This commentary originally appeared in the San Francisco Chronicle on May 10, 2017.
On May 18, at the United States Court of Appeals for the Ninth Circuit in San Francisco, a three-judge panel will hear oral arguments in an epic confrontation between 10 small California businesses and the federal Environmental Protection Agency. In 2013, the EPA approved a stringent and unnecessary California air emissions regulation, applicable to thousands of businesses ranging from small yard cleaning operations to mega manufacturing firms. By approving the regulation, the EPA violated the Clean Air Act. After years of litigation on procedural issues, the appellate court will finally address the substantive merits of the case. The EPA’s illegal action should be reversed.
The California Air Resources Board issued its regulation ostensibly to address air pollution. In the process, the board ignored the deep economic and social adverse effects of the rule, which affects tens of thousands of vehicles used in industries as diverse as construction, air travel, landscaping, logging, ski resorts and public agencies. It will impact a warehouse with one diesel forklift, a local landscaper with a dozen lawnmowers, a county that maintains rural roads, and large firms operating hundreds of loaders, graders, scrapers and rollers. Small companies do not have the cash or credit required to comply with the stringent emissions standards and will be forced out of business, while larger companies will take over market share, thereby decreasing competition and increasing prices for all sorts of goods and services.
States outside California will also suffer because California is the largest single marketplace in the nation, and out-of-state firms seeking to continue doing business in the state will be required to comply with the strict emissions limitations.
This case is the culmination of a long history of federal and state motor vehicle regulation. Congress enacted the federal Clean Air Act in 1967 as an experiment in cooperative federalism. By and large, that experiment has been successful in cleaning up our nation’s ambient air, and California’s air quality in particular has improved dramatically. But, as with many regulatory initiatives, cooperative federalism has become a victim of its own success.
California’s victimhood stems from the structure of the Clean Air Act, coupled with the hubris of one of the state’s most powerful bureaucracies. In order to encourage the free flow of commerce, the federal EPA sets uniform national emissions standards for motor vehicles. California is the only state that is permitted to deviate from those standards if it has “compelling and extraordinary conditions” that require air emissions standards differing from the federal ones. Congress gave California that flexibility because of the vast numbers of cars and trucks in the state coupled with the state’s unique topography and geography that captures air pollutants in certain localized areas, and the EPA has approved dozens of California motor-vehicle emissions standards that are substantially more stringent than the EPA’s.

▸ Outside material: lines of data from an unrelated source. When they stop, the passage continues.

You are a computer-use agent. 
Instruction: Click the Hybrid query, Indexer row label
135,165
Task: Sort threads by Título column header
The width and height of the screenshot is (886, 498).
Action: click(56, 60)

The problem is that the state’s Air Resources Board, in pursuing its hard-line agenda, has tightened emissions limitations on motor vehicles to such a draconian level that it is almost impossible for all but the largest and most well-heeled companies to comply. The EPA is complicit in this market-twisting process because it uniformly rubber stamps proposals for motor-vehicle emissions controls proffered by the state air board, regardless of need or cost. That violates EPA’s duty under the Clean Air Act to screen California standards before approving them. The broader public policy issue is whether the EPA and the California Air Resources Board should require air emissions standards that are so stringent that only the most well-heeled companies can remain in business, to the detriment of us all.
The petitioners in the case, Dalton Trucking vs. EPA, have joined together to say, “Enough is enough.” By any yardstick, the tight limitations in these regulations are not required to meet “compelling and extraordinary conditions.” This case sends a message to the EPA: You must comply with the law, just like everyone else.